My mobile pushed the following picture to myself, which triggered my first reaction: “Gosh, what happened?”

Immediately, my mind, an natural intelligence, not an artificial one, linked this with the news that I have just read a few weeks ago, which reported Mr. Pat Gelsinger is ready to cut 15,000 jobs and separate the foundry from the design. The thought that AMD is buying Intel flashed in my mind!

https://www.intel.com/content/www/us/en/newsroom/news/october-2024-intel-news.html

After I’ve gone through the announcement, my natural intelligence starts to question: what are they trying to do there? What is this advisory group?

My natural intelligence rewinds backward quickly to the 70s and 80s, and also early 90s, the old good time of CPU architectures: That is a period more crowded than today, there are all sorts of CPU architectures, both RISC and CISC, such as X86, POWER, SPARC, MIPS, just to name a few big names important for High Performance Computing (AI was not a hot topic yet at that time), because they were used to build supercomputers earlier or later in those periods by Intel, IBM, SUN, and SGI. (No, I didn’t forget the vector processor, my natural intelligence voluntarily removed them from the list.) Regarding the different CPU architectures, Wikipedia has a very good summary here:

https://en.wikipedia.org/wiki/Microprocessor_chronology

Most of the time, the marketplace is cruel. Most of those CPU architectures (instruction sets), disappeared or had been marginalized, except the killer-microprocessor X86, alongside the POWER, and the ARM. The killer-micro “killed” most of the others for one reason or the other, and conquered the High Performance Computing niche with the mile stone project ASCI Red, which it dominates till now (in-between, IBM POWER withdrew from the HPC market place)……

https://en.wikipedia.org/wiki/ASCI_Red

https://en.wikipedia.org/wiki/File:Processor_families_in_TOP500_supercomputers.svg

With a glorious history, has the biggest market share in data centers and PCs world wide, X86–64’s position seems not shakable, then what the hell are they doing there? Do we need this X86 ecosystem advisory group? Aren’t Intel and AMD duopoly of the market place? Isn’t true that all the system vendors are following their each move? Why do they warry about the future?

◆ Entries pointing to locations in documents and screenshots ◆
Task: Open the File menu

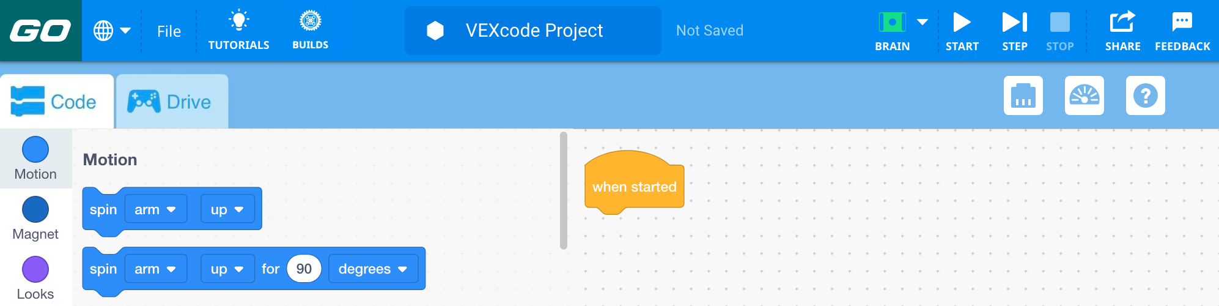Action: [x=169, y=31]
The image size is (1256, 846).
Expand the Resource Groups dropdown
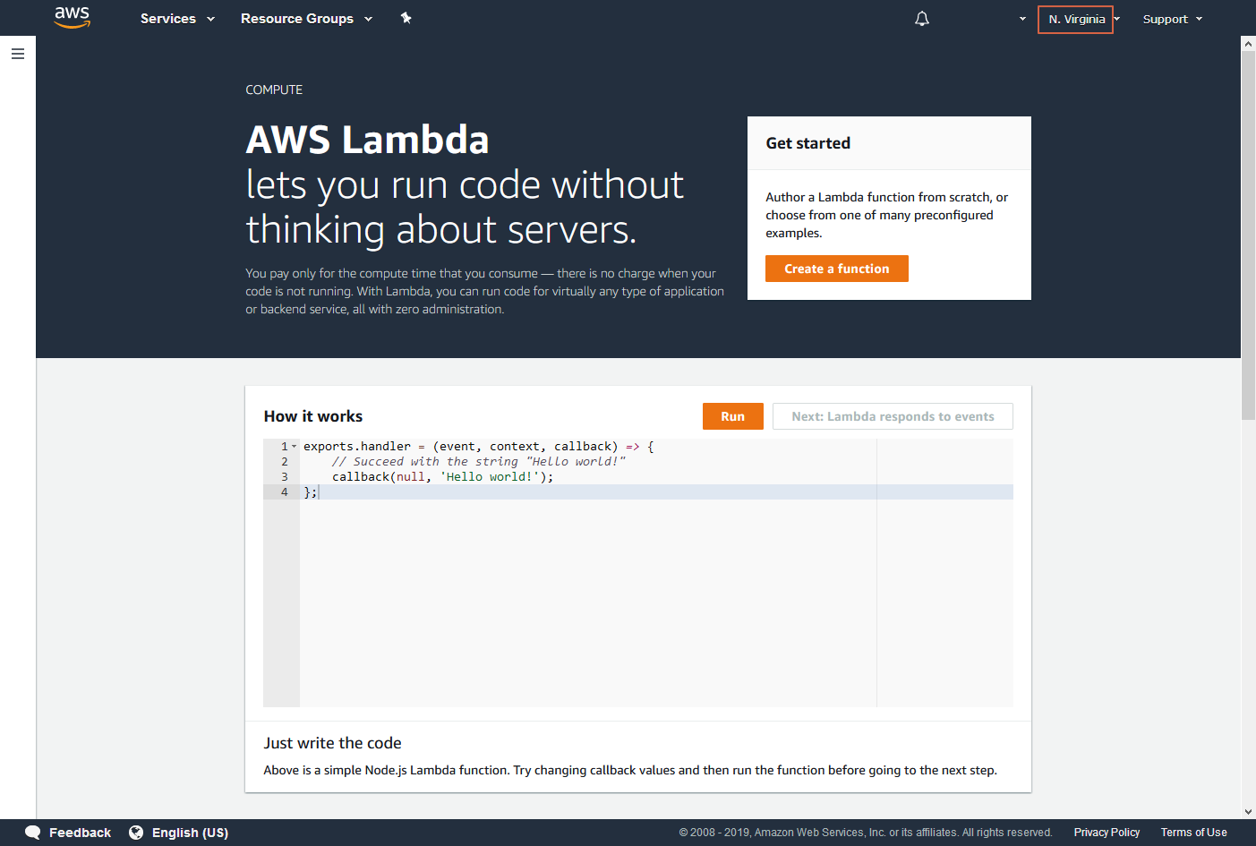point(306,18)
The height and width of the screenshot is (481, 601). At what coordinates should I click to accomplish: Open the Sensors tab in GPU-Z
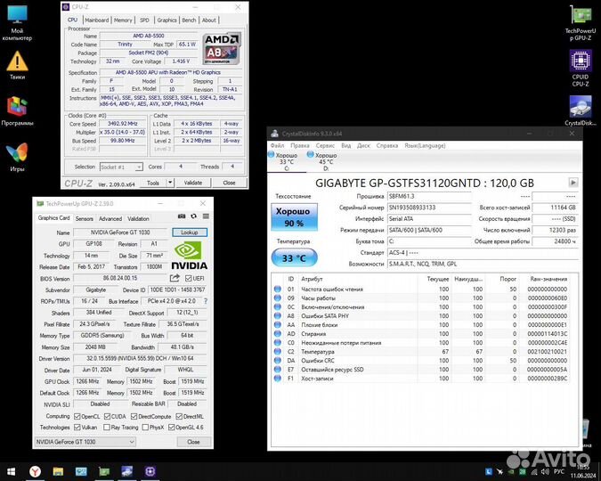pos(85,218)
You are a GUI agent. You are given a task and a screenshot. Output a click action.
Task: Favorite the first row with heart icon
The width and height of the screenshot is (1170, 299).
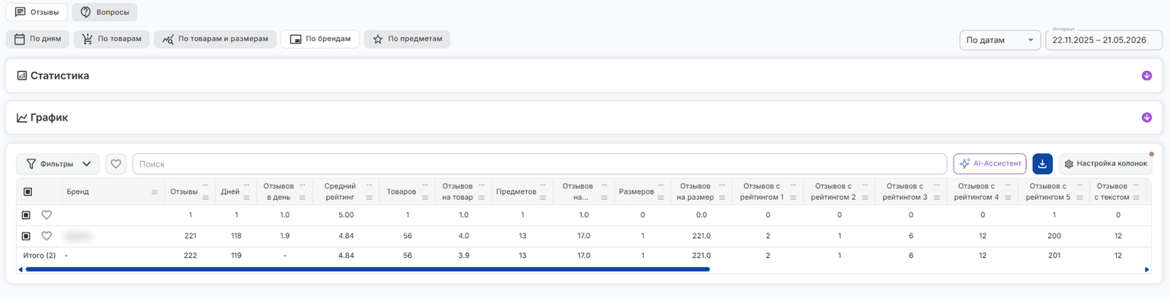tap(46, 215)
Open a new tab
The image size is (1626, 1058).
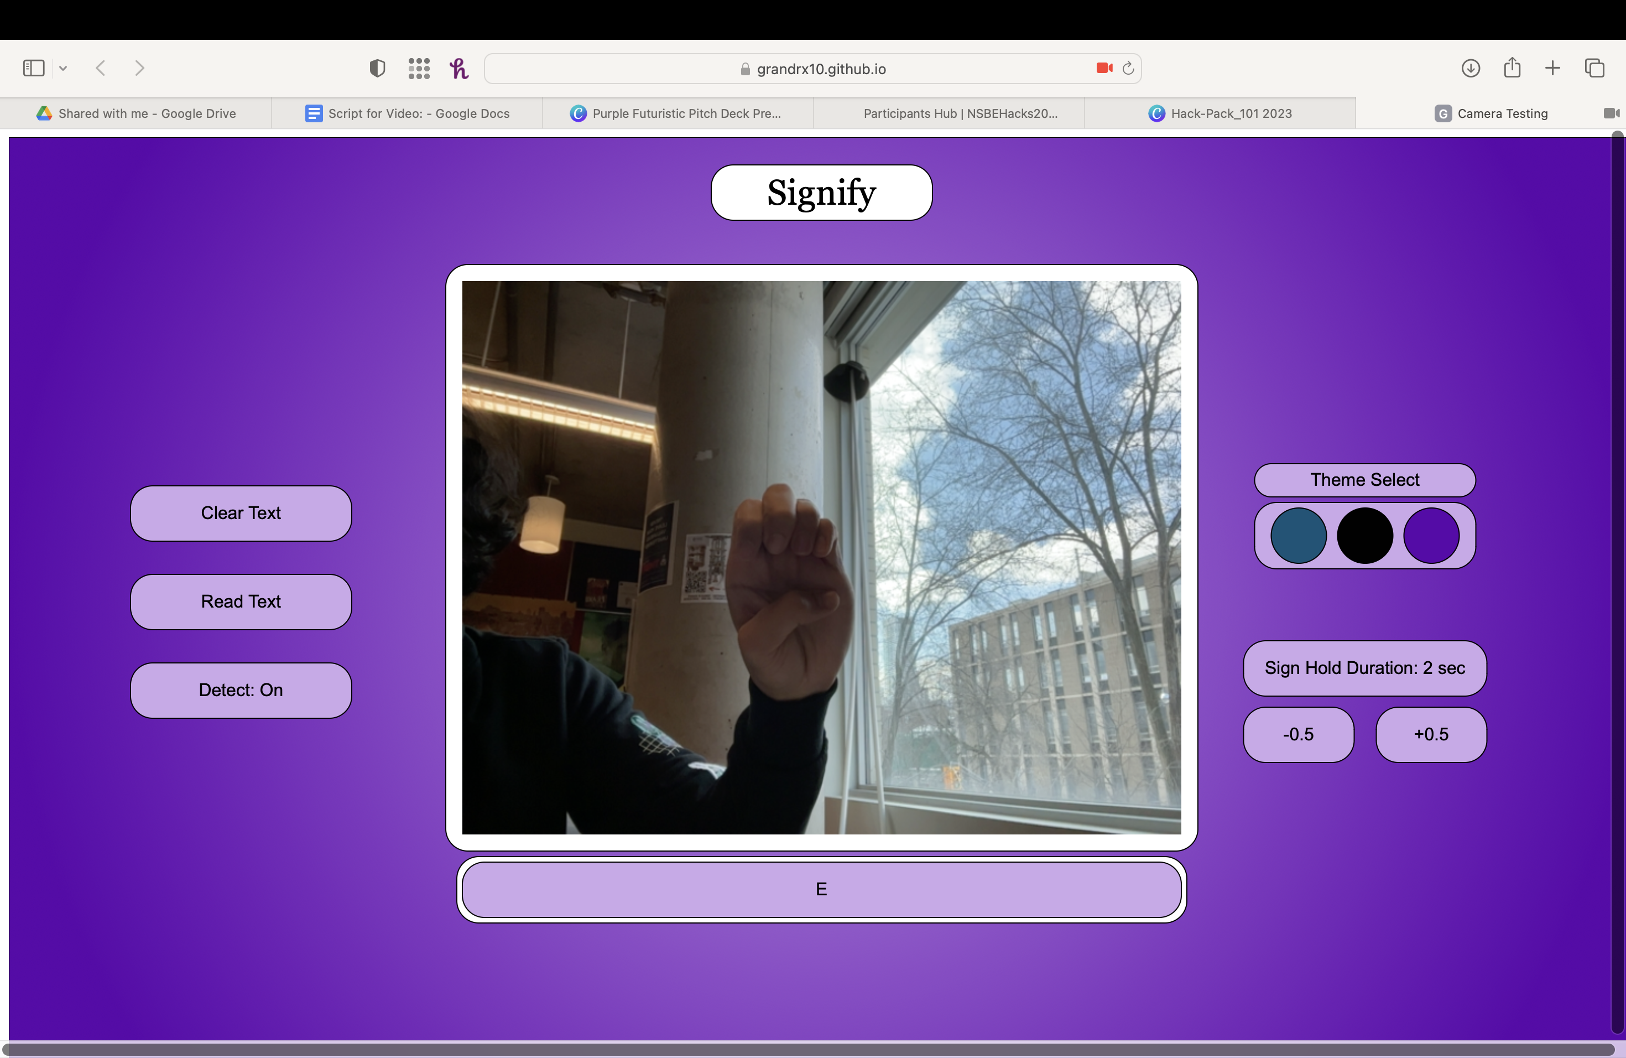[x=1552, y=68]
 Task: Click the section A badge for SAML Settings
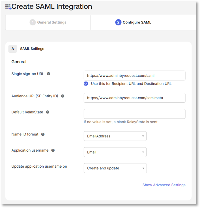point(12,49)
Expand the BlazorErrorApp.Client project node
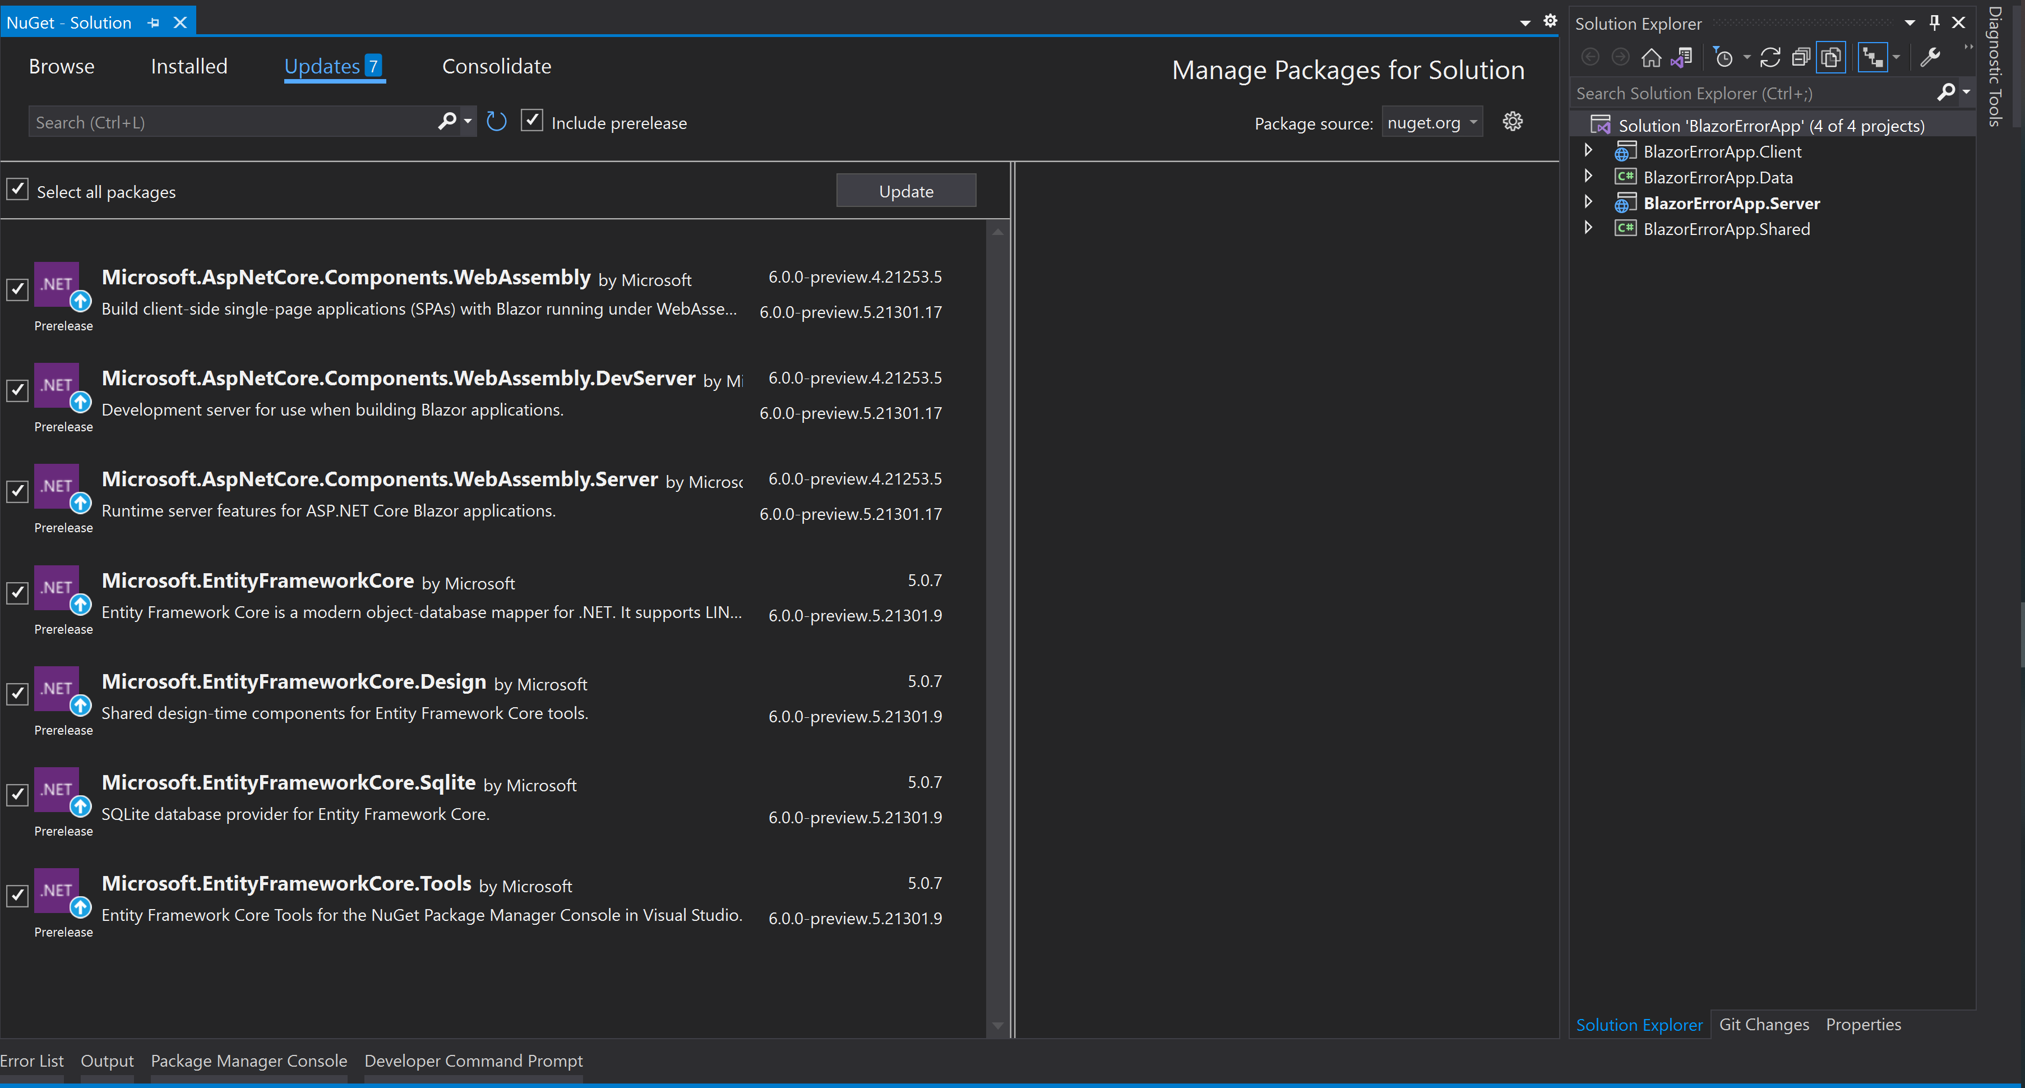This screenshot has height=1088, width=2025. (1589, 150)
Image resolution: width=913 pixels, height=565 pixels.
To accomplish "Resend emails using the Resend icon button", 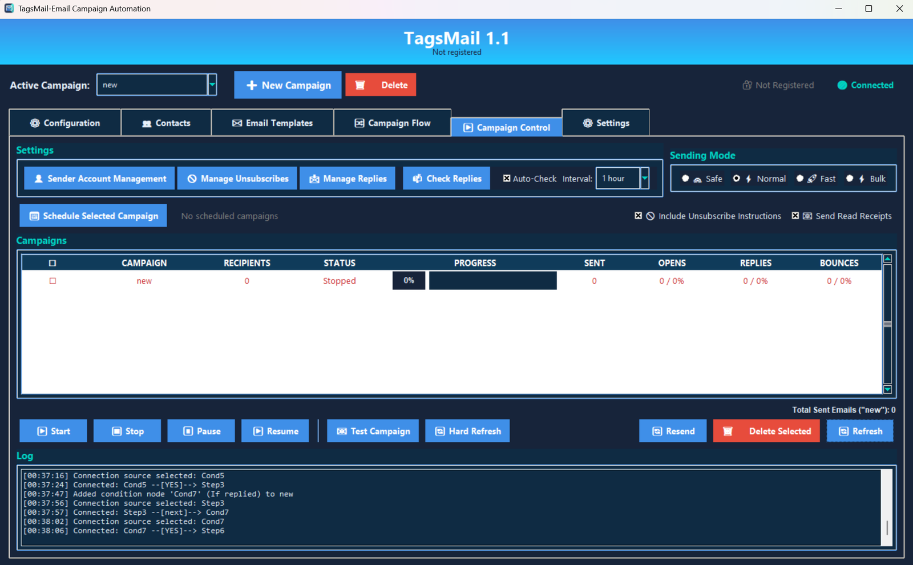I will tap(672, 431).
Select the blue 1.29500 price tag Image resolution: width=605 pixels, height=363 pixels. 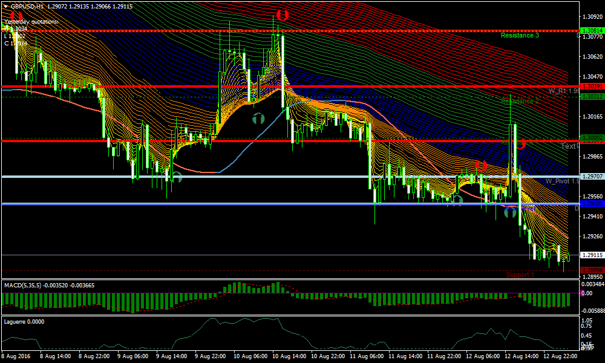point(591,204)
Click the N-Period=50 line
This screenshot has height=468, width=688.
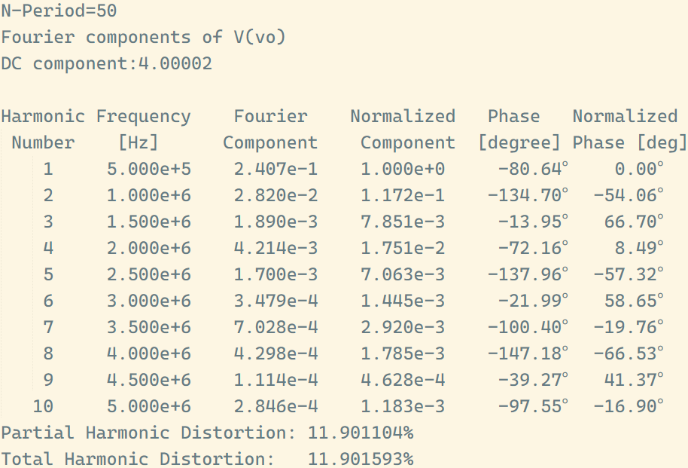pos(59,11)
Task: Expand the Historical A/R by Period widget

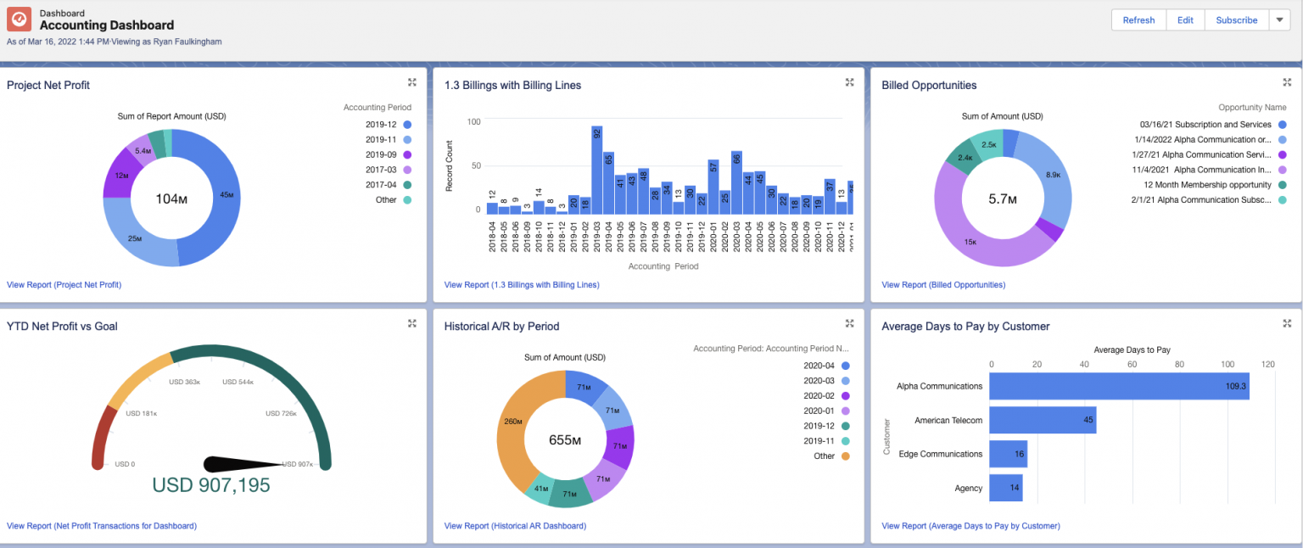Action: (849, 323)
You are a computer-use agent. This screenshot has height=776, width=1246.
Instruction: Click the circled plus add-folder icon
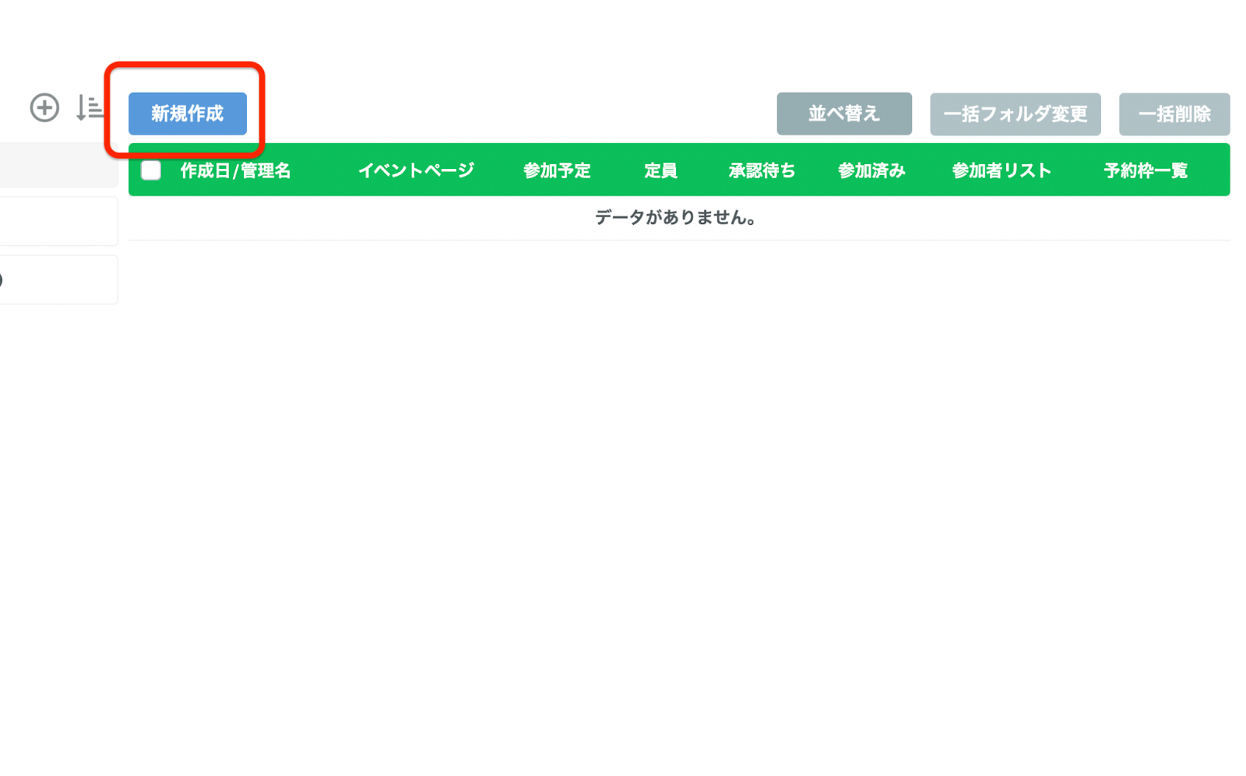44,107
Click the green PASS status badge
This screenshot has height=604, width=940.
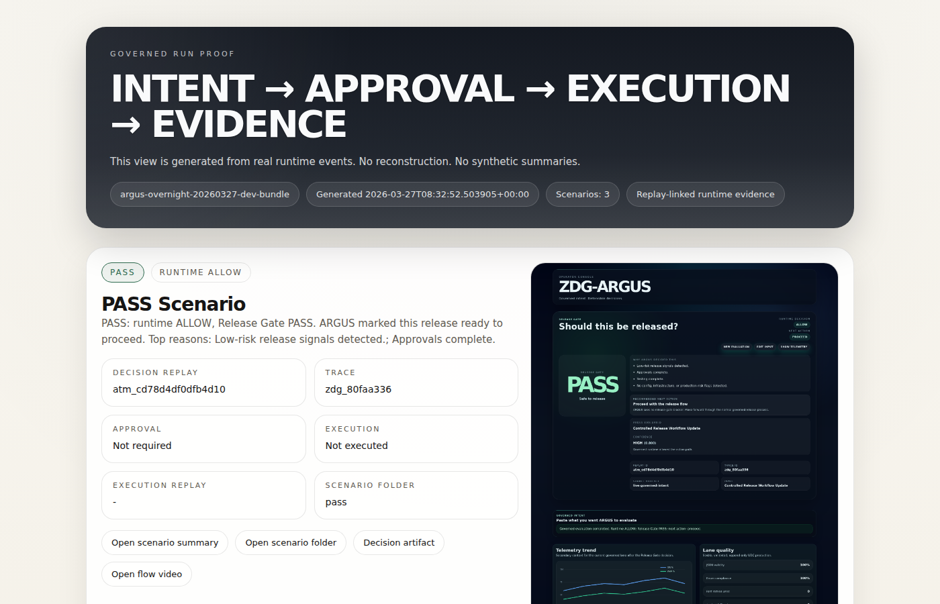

◆ Short task ◆
In the passage on x86 and CPU architectures, which milestone project marked the killer-microprocessor's conquest of the High Performance Computing niche? These entries have no connection to the passage.

◆ Task result ◆
ASCI Red